» **Records for processing**
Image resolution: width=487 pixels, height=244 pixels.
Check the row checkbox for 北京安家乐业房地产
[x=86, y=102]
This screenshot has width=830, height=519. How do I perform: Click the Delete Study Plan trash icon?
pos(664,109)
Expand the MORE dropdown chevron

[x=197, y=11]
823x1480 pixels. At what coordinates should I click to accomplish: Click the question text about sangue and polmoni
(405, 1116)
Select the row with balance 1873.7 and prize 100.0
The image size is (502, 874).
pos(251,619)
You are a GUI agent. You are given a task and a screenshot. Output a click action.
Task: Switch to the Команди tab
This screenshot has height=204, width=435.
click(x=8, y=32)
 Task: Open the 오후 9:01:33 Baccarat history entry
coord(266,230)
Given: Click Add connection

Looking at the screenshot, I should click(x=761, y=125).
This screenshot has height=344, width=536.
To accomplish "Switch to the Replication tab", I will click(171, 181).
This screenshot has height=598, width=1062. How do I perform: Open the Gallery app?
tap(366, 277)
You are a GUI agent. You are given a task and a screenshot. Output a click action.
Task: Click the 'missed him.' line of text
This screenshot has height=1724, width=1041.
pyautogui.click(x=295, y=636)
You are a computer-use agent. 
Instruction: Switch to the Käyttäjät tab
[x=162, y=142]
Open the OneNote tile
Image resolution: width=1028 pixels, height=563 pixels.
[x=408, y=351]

» **Aim of the task**
Rewrite the rows from the line containing "You are a computer-use agent." through the end of the rows, changing "computer-use agent" to "GUI agent" and leaving everything else as it is.

» **Full response**
You are a GUI agent. 
Instruction: Switch to the Käyttäjät tab
[x=162, y=142]
Open the OneNote tile
Image resolution: width=1028 pixels, height=563 pixels.
[x=408, y=351]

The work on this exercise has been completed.